— Text —
+-------+
High school football: West’s defensive line stands tall
By Mike London
TROUTMAN — The last two weeks, West Rowan’s football team has been trounced statistically, but has won on the scoreboard to stay in the thick of the North Piedmont Conference race.
A wild 27-21 home win against East Rowan was followed by a wilder 20-14 verdict at South Iredell last Friday.
West (2-2, 2-0) managed a meager 44 yards of offense in the second half against South Iredell — 21 rushing, 23 passing — and had just 13 second-half snaps that weren’t punts. After halftime, the Falcons ran just one play that gained more than 5 yards.
Meanwhile, South Iredell was powering for 178 second-half rushing yards.
Yet, West prevailed. That’s the bottom line, the only stat that really matters.
First-year head coach Louis Kraft dished out most of the credit for West’s latest great escape to defensive linemen Zeek Biggers, James Ball, Ashton Matthews, Josh Noble and Alijah Gray.
“That fourth quarter seemed to last two hours, it really did,” Kraft said. “I don’t think the clock ran at all on a few plays. There was a roughing-the-passer call for us on a fourth-and-11. But we got out of there with the win. That was Friday and this is Wednesday, and I’m just now coming back down to earth.”
+-------+
— What you will do —
[a] Answer these about the football article, one line each:
(i) What was the final score of West Rowan's game at South Iredell?
(ii) How many rushing yards did South Iredell gain in the second half?
(iii) Who is West Rowan's first-year head coach?
[b] Write the next part of the West Rowan football article, picking up after its last sentence.
The material that comes next has nothing to do with the football article.
+-------+
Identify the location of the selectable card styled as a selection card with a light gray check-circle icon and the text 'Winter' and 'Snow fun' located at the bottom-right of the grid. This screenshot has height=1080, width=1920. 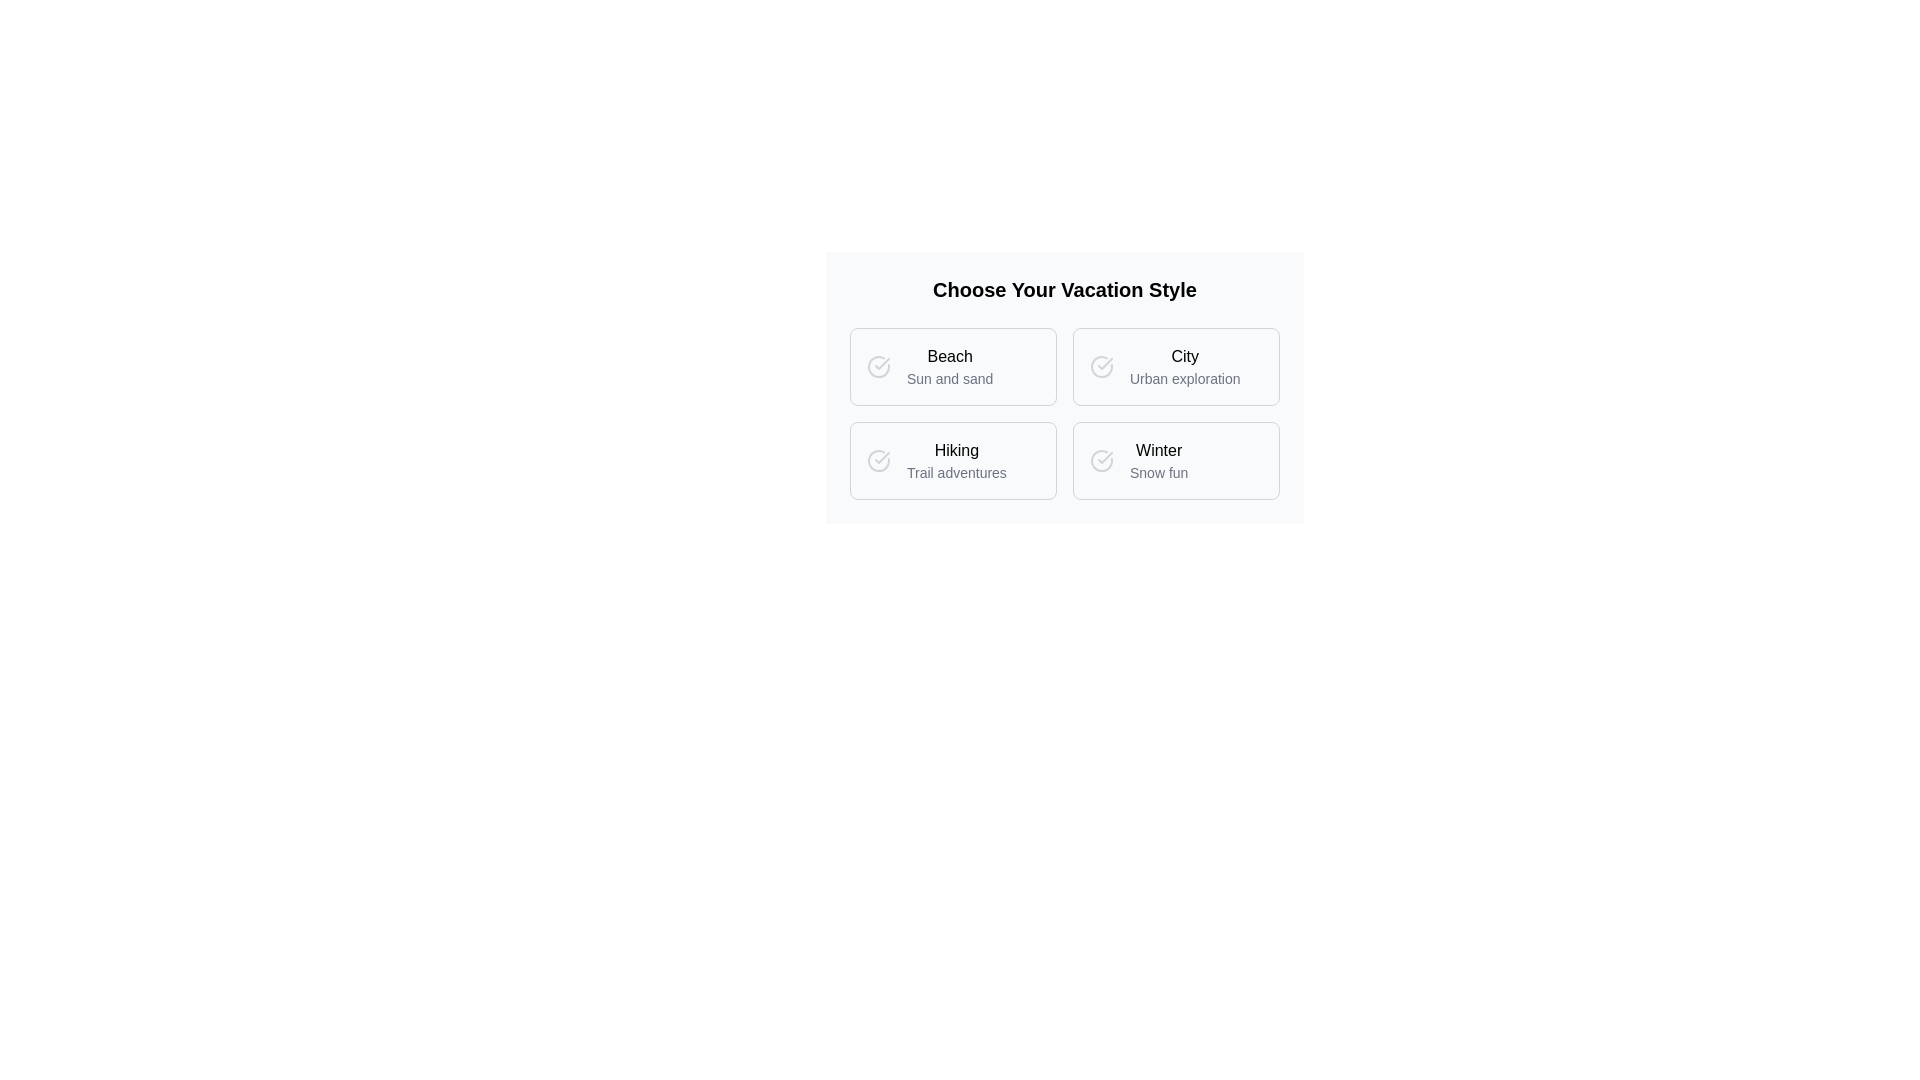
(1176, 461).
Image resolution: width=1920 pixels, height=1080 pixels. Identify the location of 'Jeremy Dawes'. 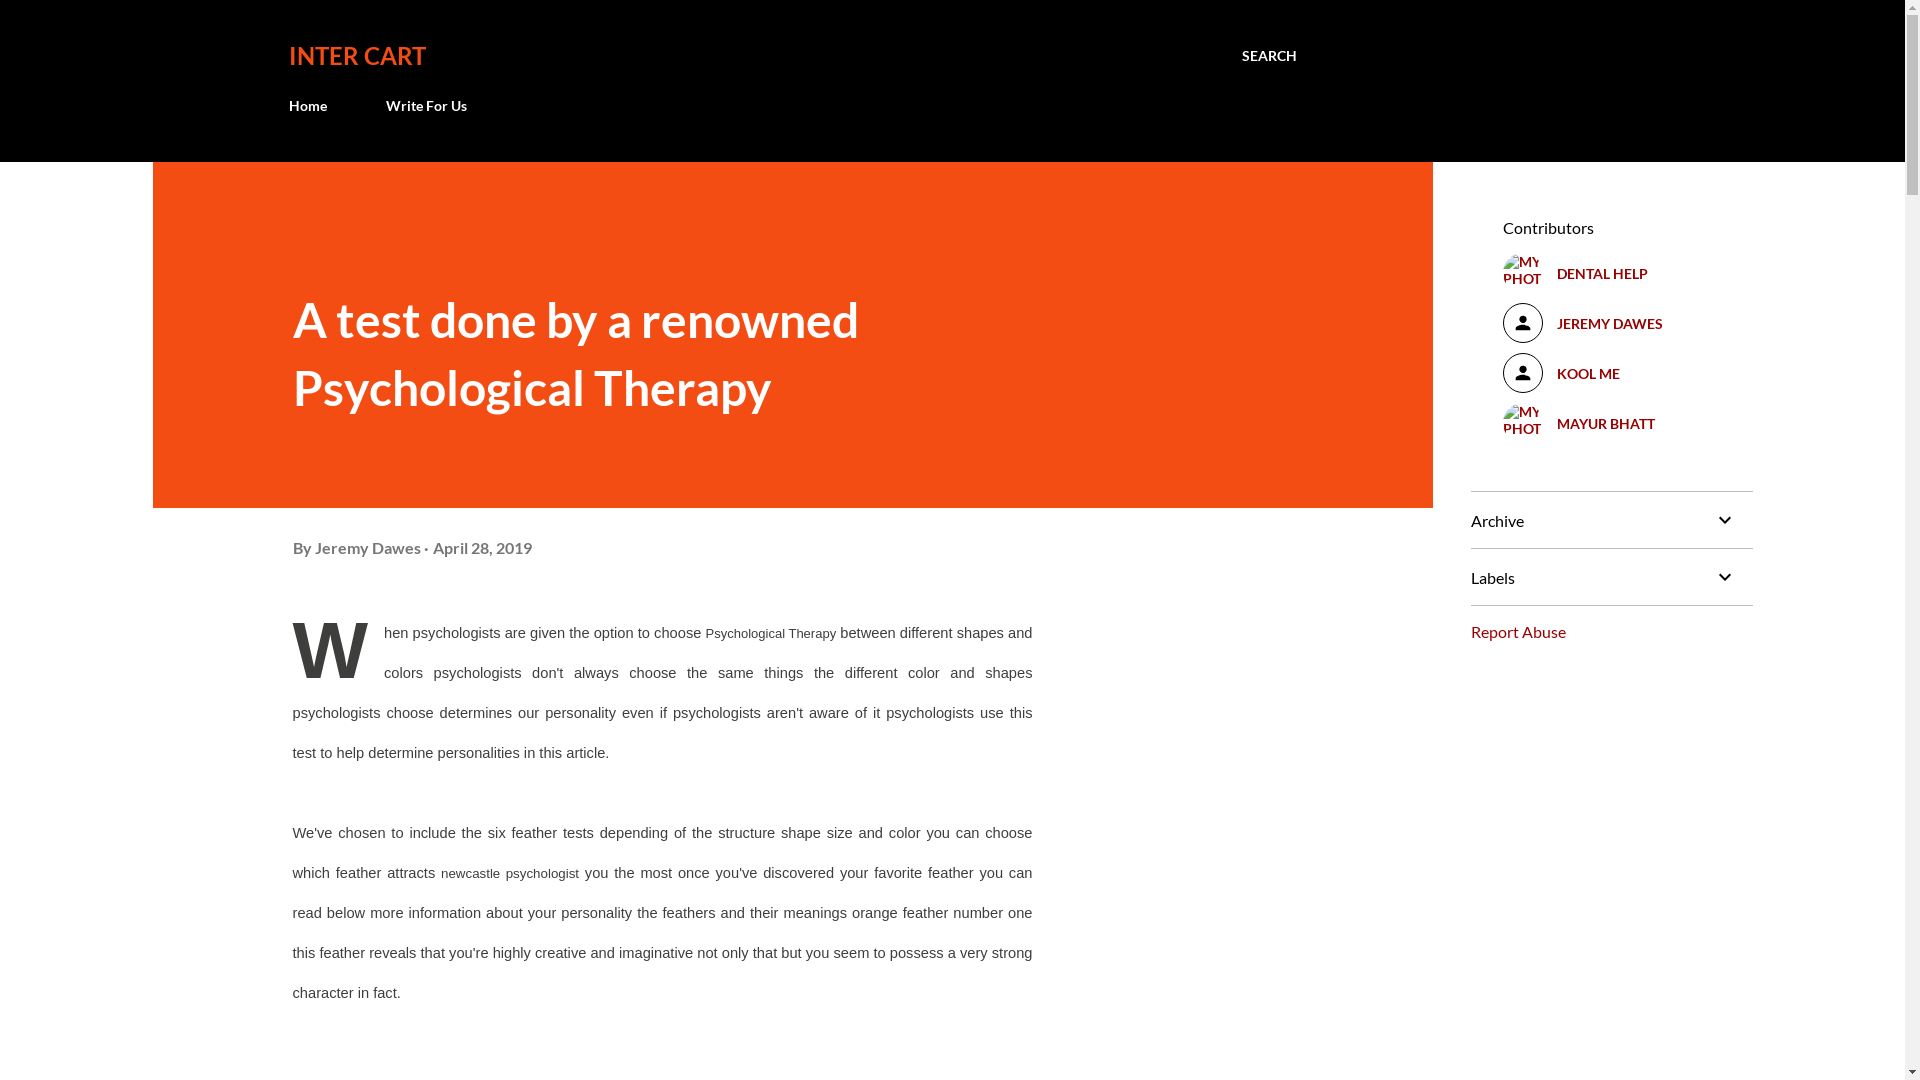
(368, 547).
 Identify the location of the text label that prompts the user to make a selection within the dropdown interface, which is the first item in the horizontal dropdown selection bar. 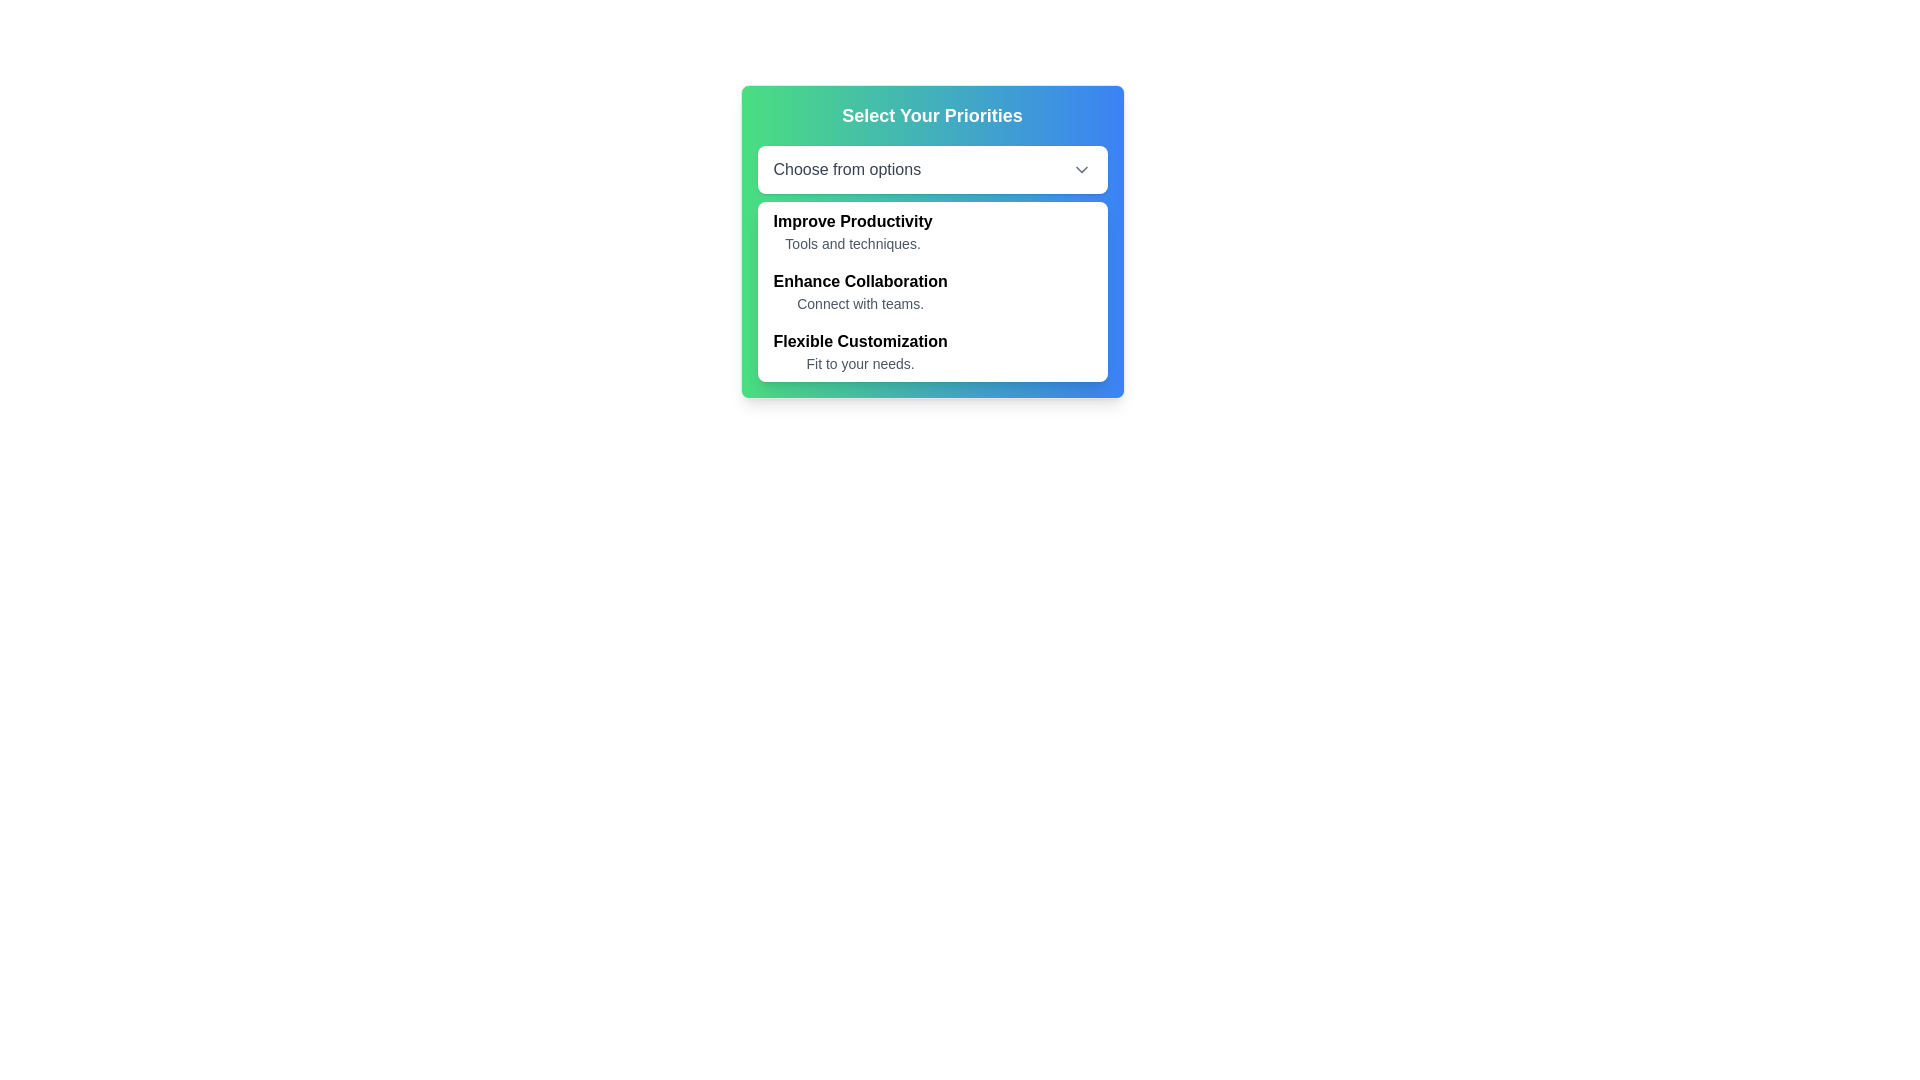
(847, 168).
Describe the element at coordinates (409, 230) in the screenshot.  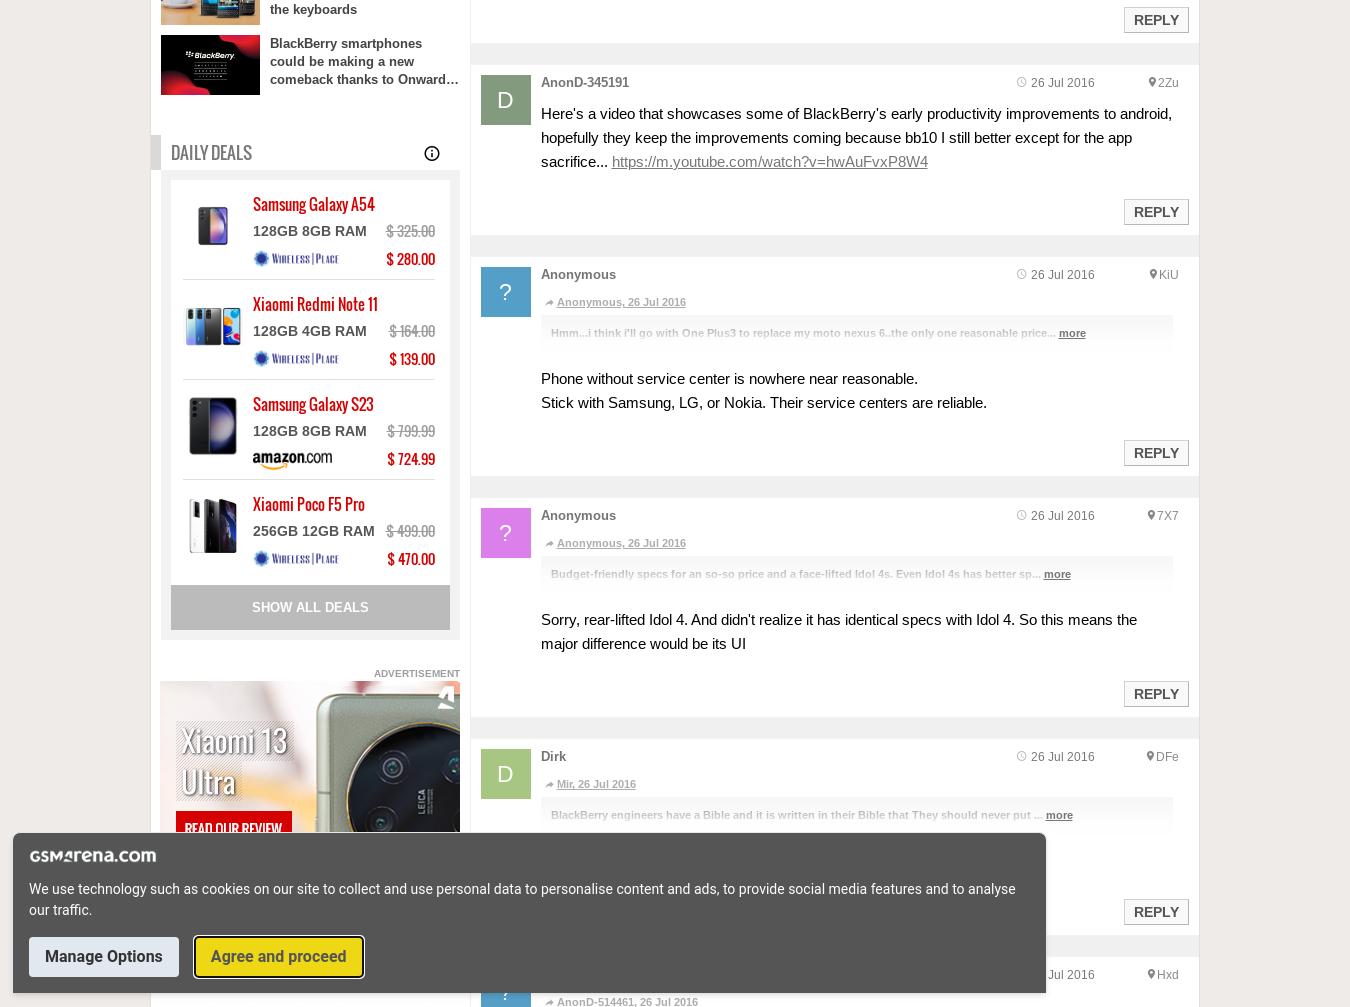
+-------+
— Task results —
[a]
(i) 20-14
(ii) 178
(iii) Louis Kraft

[b]
West dominated the first half behind the accurate passing of QB Noah Loeblein, mostly to Damon Phillippe, and a defensive effort that smothered South Iredell. At the break, the Vikings, who had already lost a conference game and were fighting for their season, had only 50 yards of offense. West led 14-0 at halftime.
Noble, a mammoth offensive tackle who has become a critical two-way player for the Falcons, made one of the key plays of the first half — an unlikely interception.
“James Ball and I shot through the same gap and got pressure on the quarterback, and then I saw the ball in the air and knew it was a chance to make a play,” Noble said. “I wanted to run with it, but guys were swarming me.”
As the backup center to Biggers, Noble played quite a bit on the strong West basketball team that won two playoff games, so he missed the football season opener at Salisbury.
But he hit the ground running after that.
“We’ve had to use Noble on defense out of necessity,” Kraft said. “I mean, the guy is 6-foot-4, 300 pounds, so it’s necessary.”
Ball estimated that Noble played 80 percent of the snaps on defense Friday, in addition to anchoring West’s offensive line. He was a difference-maker.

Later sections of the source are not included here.